Input records

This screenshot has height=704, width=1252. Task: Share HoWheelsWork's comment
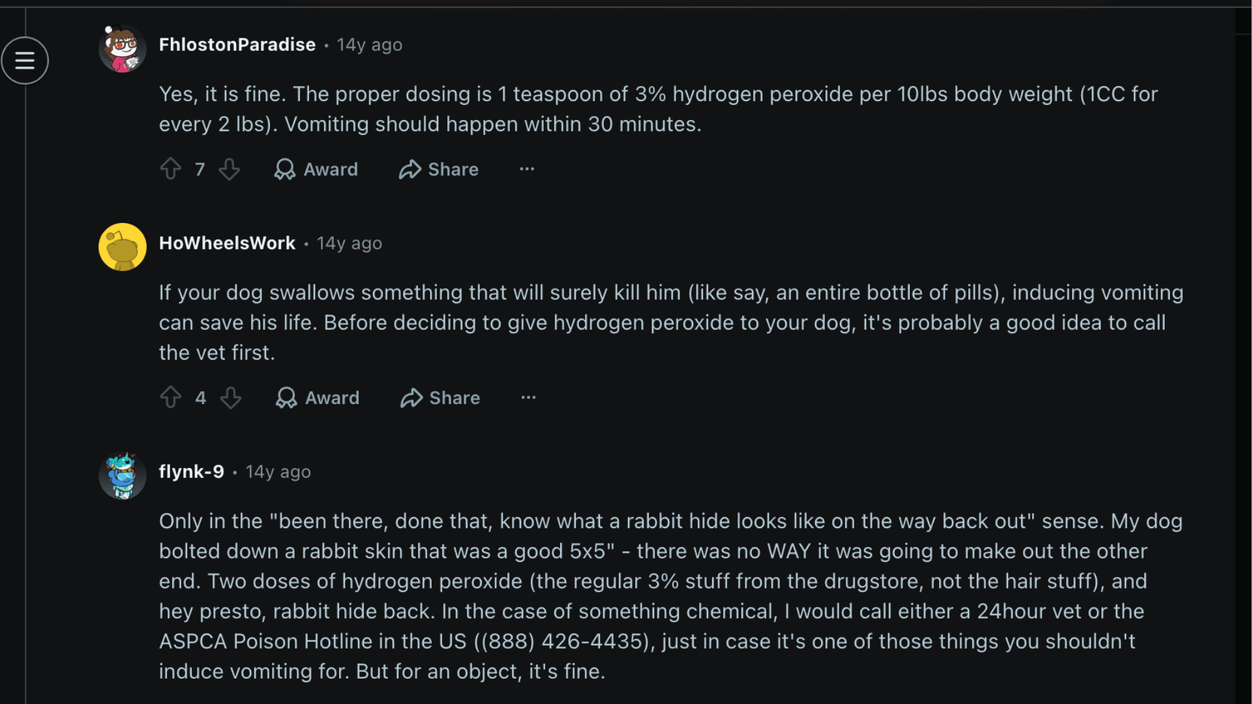(x=440, y=398)
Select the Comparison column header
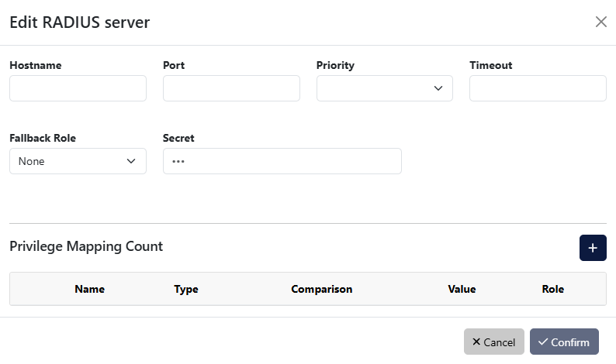This screenshot has height=364, width=616. point(321,289)
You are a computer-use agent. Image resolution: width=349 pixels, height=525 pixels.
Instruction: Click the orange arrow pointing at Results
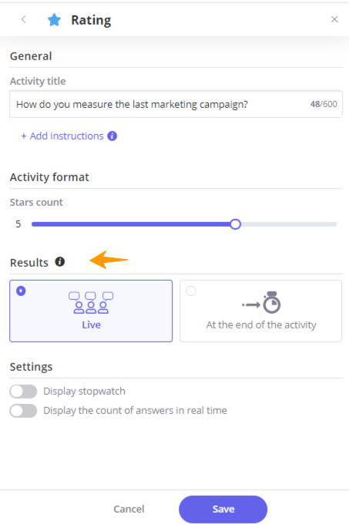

Task
Write out the lines of the entries above as a numbered list, skipping any blank lines and leaving out the pictures.

The result
1. This screenshot has height=704, width=1252. Task: Share HoWheelsWork's comment
2. (x=440, y=398)
3. Select the Comparison column header
4. This screenshot has height=364, width=616. point(321,289)
5. You are a computer-use agent. Image resolution: width=349 pixels, height=525 pixels.
6. Instruction: Click the orange arrow pointing at Results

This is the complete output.